## SELECTED EXCERPT:

•••••

Deconstructed Taco

I have to admit I do have 2 major issues with this recipe. First, it means I still buy non-local ingredients from time to time, despite all my shouting about ethical food choices. For me, I don’t believe it’s possible to buy the entirety of your food, entirely local, entirely all the time. I think what you can do however is make a real effort to adjust your purchasing habits to local, seasonal and organic standards 90% of the time, affording you a 10% allowance to buy non-ethically – otherwise you might drive yourself crazy. So there. I said it – I still buy avocados, bananas, and the occasional case of non-ethical berries.
The second issue I have with this recipe stems from my feminist post-secondary education. I have some reservations about the colonial and imperialistic nature of appropriating particular symbols or traditions from cultures different from my own without understanding the meanings, importance, and histories behind them. This is especially difficult for me because I love fusion food and I can’t seem to get over the guilt I feel as a white, (relatively) middle class, English speaking, Western woman in relation to such politics. Is fusion food a tool of colonization (read: plundering, raping, pillaging, thieving, and/or victimizing those who I view as different)? Or, is it a method of collaboration between cultures? Can it be called a collaboration if I am simply working alone in my kitchen to create new dishes without understanding the legacies of particular foods or people? To pacify this (at least a little bit) I googled a few websites that explained “The Taco” and it’s history in Mexico – two Taco links are listed at the bottom of this post in case you’re curious.
Okay, guilt over. Food on.
I love tacos. But I wanted to do something a little different than usual. I thought, how do we make these babies fancy-pants? I wanted the same traditional flavors I tasted during my visit to Mexico a few years ago, yet I also wanted to make them something you could cozy up to a nice glass of Cabernet sauvignon with… I should also throw a shout out to my partner John here – he gave me the idea of crusting the avocado – a real texture shift! I wasn’t sure how well they were gonna fry but they turned out golden, delicious, creamy and crispy! There was a lot of mess in making this dish – lots of pans to clean! And while there are certainly quite a few steps, it really only took about 45 minutes to make. The cooking time is actually only less than 15 minutes – it’s all the prep that complicates this meal. But let me tell you – it was so SO so worth it!
So without further rambling, here it is….

Deconstructed Taco (2 Ways)


  • 2 C Fresh From the Garden Sweet Tomatoes, finely chopped.
  • 1/2 Medium Red Onion, diced.
  • 1/2 Red Chili Pepper, de-seeded and finely chopped.
  • 2 + 4 Garlic Cloves, minced.
  • 1 Tbsp Cilantro + 2 Tbsp Cilantro, finely chopped.
  • 4 Corn Tortillas.

•••••

## DATA BLOCK:
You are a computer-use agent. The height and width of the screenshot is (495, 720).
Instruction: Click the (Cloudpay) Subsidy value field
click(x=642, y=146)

•••••

## TASKS FOR THIS EXERCISE:
A – List each ingredient in the deconstructed taco post's recipe, with its quantity and preparation as given.
B – Reproduce the passage of the deconstructed taco post starting at "So without further rambling, here" and ending at "Cilantro, finely chopped.".
Rely solely on the deconstructed taco post, not on the data.

## LIST OF SOLUTIONS:
A –
- 2 C Fresh From the Garden Sweet Tomatoes, finely chopped
- 1/2 Medium Red Onion, diced
- 1/2 Red Chili Pepper, de-seeded and finely chopped
- 2 + 4 Garlic Cloves, minced
- 1 Tbsp Cilantro + 2 Tbsp Cilantro, finely chopped
- 4 Corn Tortillas

B –
So without further rambling, here it is….

Deconstructed Taco (2 Ways)


  • 2 C Fresh From the Garden Sweet Tomatoes, finely chopped.
  • 1/2 Medium Red Onion, diced.
  • 1/2 Red Chili Pepper, de-seeded and finely chopped.
  • 2 + 4 Garlic Cloves, minced.
  • 1 Tbsp Cilantro + 2 Tbsp Cilantro, finely chopped.